La pauvre Patty ne savait que répondre à sa mère, qui continuait à dénigrer cette robe, que d’abord elle avait trouvée si belle.

« Non, reprit madame Hopkins, il faut que ma fille se marie avec une robe de fabrique anglaise ; dis-le à Barton ; » et elle repoussa avec dédain la jolie robe.

« Ton père avait écrit à Nancy, qui travaille dans la fabrique de rubans à Nottingham, pour lui demander s’il y aurait quelque espoir d’y trouver une place pour ta plus jeune sœur ; mais elle a répondu que non : le commerce va trop mal, et on ne peut en attendre rien de mieux tant qu’on fera venir des rubans de France. Nous devons nous croire encore heureux, dit-elle, de ne pas la voir revenir chez nous, faute d’ouvrage. C’est indigne, et j’aimerais savoir si ma Nancy ne fait pas d’aussi jolis rubans qu’aucune ouvrière française ? Nos riches feraient bien mieux d’encourager l’industrie du pays, au lieu de favoriser le débit des marchandises étrangères. J’ai entendu dire à la femme-de-chambre de lady Charlotte que cette dame fait venir de l’étranger des ballots d’étoffes de soie, de rubans, de dentelles et de fleurs, et que, loin de s’en cacher, elle est très-glorieuse de montrer ces belles choses à ses amies.

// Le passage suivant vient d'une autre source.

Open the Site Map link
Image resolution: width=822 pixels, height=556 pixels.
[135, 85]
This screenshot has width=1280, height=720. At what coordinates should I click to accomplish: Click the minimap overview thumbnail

— Je voudrais, dit Tom, qui aimait à rire, que messieurs les Français, au lieu de ces friperies qui ne servent qu’aux riches, nous envoyassent de bons pains avec du fromage pour nous autres pauvres gens.

— Et ils le feraient, si tu les payais, dit son père ; car ils ne sont pas si sots que de nous envoyer leurs marchandises gratis.

— Mais comment les paie-t-on ? reprit Tom. Mon oncle Bob, qui a voyagé en France, m’a dit que lorsqu’il entrait dans une auberge pour demander un pot de bière, on ne voulait pas prendre sa monnaie anglaise. »

L’oncle Bob, quoiqu’il n’eût encore rien dit, était dans la chambre ; il était venu chez Hopkins pour assister à la noce de sa nièce Patty.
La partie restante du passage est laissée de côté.